On the cost side, the Ohio eviction costs landlords typically face include court filing fees of $160 to $250, a sheriff lockout fee of $50 to $175, and attorney fees ranging from $500 to $3,000 depending on complexity. An uncontested case typically resolves in 21 to 45 days; a contested case can run 45 to 120 days. Ohio security deposit limits and retaliation protections under ORC § 5321.02 also apply statewide, and landlords must provide 24 hours notice before entering an occupied unit.
With a poverty rate of 13.2% and roughly 1 in 4 households renting, Preble County's risk profile is real but manageable; the city-by-city grid above is the fastest way to compare specific communities before committing to a purchase or lease-up.

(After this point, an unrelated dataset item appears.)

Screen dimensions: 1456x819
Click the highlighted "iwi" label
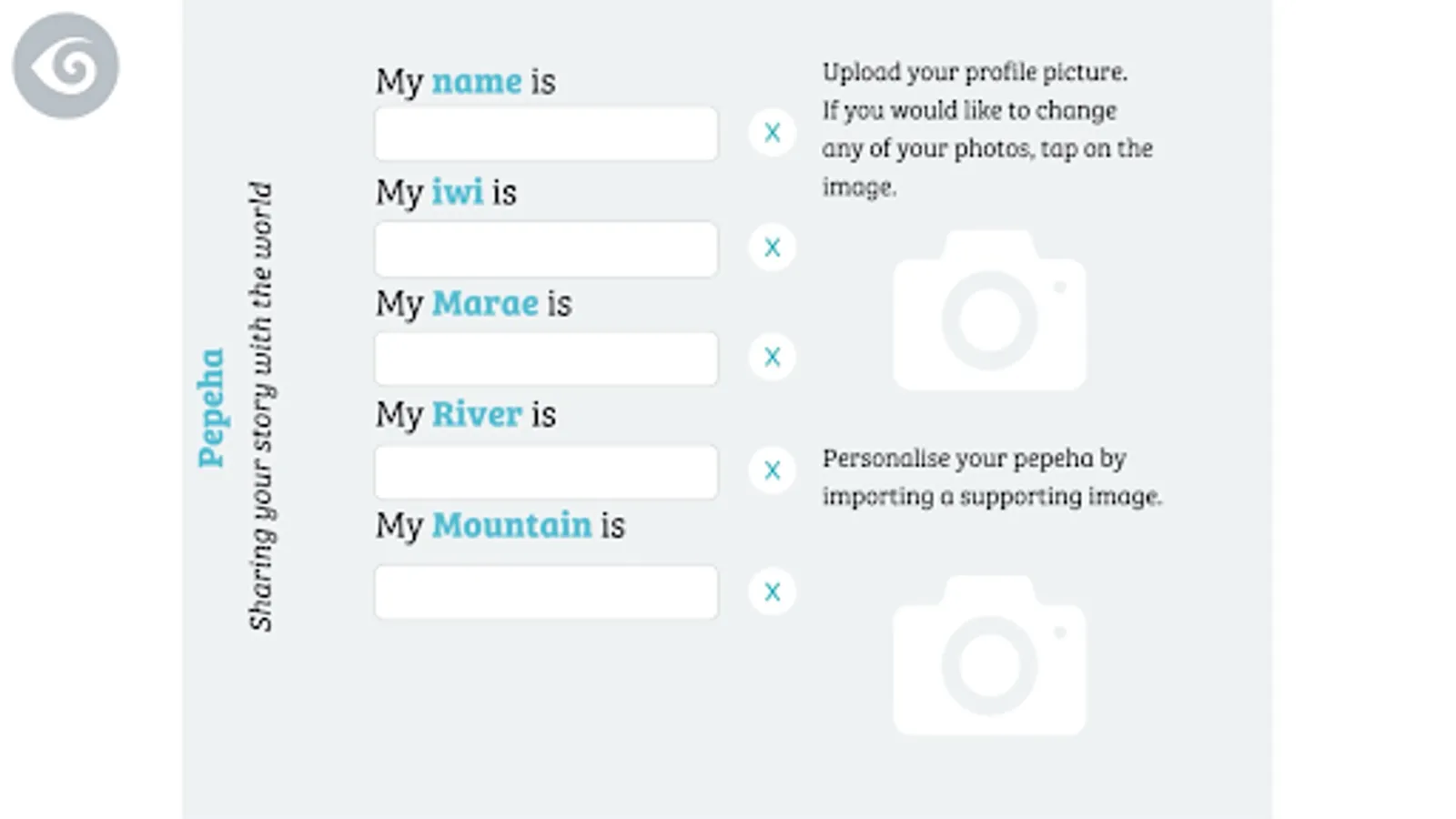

Historical eviction filings in Preble County
From 2002 to 2018, eviction filings in Preble County increased 36%. The peak was 159 filings in 2013.1
- 962002
- 159Peak (2013)
- 1312018
Data covers 2000–2018, the full span of the Princeton Eviction Lab's national county court-records dataset.
How Preble County compares
Preble County's 2.3/10 Low risk score sits at the center of a tight peer cluster: Geauga County leads the group at 3.36, followed by Darke County at 3.23, Van Wert County at 3.22, Belmont County at 3.21, and Ashland County at 3.19. Preble County falls between Van Wert and Belmont, essentially at the midpoint of this peer group.
Within Ohio, Preble County ranks 74th of 88 counties on the eviction-risk index (rank 1 = highest risk), meaning 73 Ohio eviction laws counties carry greater landlord risk and only 14 are less risky. Investors comparing Preble County to Ohio eviction laws's most stressed urban markets will find meaningfully lower tenant financial pressure here, with a renter share of just 26.5% and an average rent burden of 24.3%.